*To do:*
Give these lines again with "Sign" swapped for "Log" everywhere it appears, leaving everything else as it is. Omit the pictures from your answer.

[Start of Exercise data]

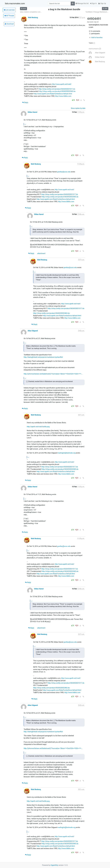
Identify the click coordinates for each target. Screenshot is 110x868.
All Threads (9, 16)
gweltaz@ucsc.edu (64, 172)
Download (9, 24)
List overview (9, 10)
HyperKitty (54, 865)
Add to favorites (96, 37)
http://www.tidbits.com (63, 96)
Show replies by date (78, 108)
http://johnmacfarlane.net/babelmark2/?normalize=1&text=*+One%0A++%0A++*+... (53, 374)
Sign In (94, 3)
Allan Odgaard (33, 331)
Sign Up (102, 3)
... (25, 124)
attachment (41, 253)
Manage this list (82, 3)
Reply (25, 102)
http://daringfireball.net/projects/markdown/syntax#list (43, 357)
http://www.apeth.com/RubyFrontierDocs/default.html (53, 94)
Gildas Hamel (32, 112)
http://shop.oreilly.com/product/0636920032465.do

[End of Exercise data]

*In response:*
Identify the click coordinates for each target. Screenshot is 110x868.
All Threads (9, 16)
gweltaz@ucsc.edu (64, 172)
Download (9, 24)
List overview (9, 10)
HyperKitty (54, 865)
Add to favorites (96, 37)
http://www.tidbits.com (63, 96)
Show replies by date (78, 108)
http://johnmacfarlane.net/babelmark2/?normalize=1&text=*+One%0A++%0A++*+... (53, 374)
Log In (94, 3)
Allan Odgaard (33, 331)
Log Up (102, 3)
... (25, 124)
attachment (41, 253)
Manage this list (82, 3)
Reply (25, 102)
http://daringfireball.net/projects/markdown/syntax#list (43, 357)
http://www.apeth.com/RubyFrontierDocs/default.html (53, 94)
Gildas Hamel (32, 112)
http://shop.oreilly.com/product/0636920032465.do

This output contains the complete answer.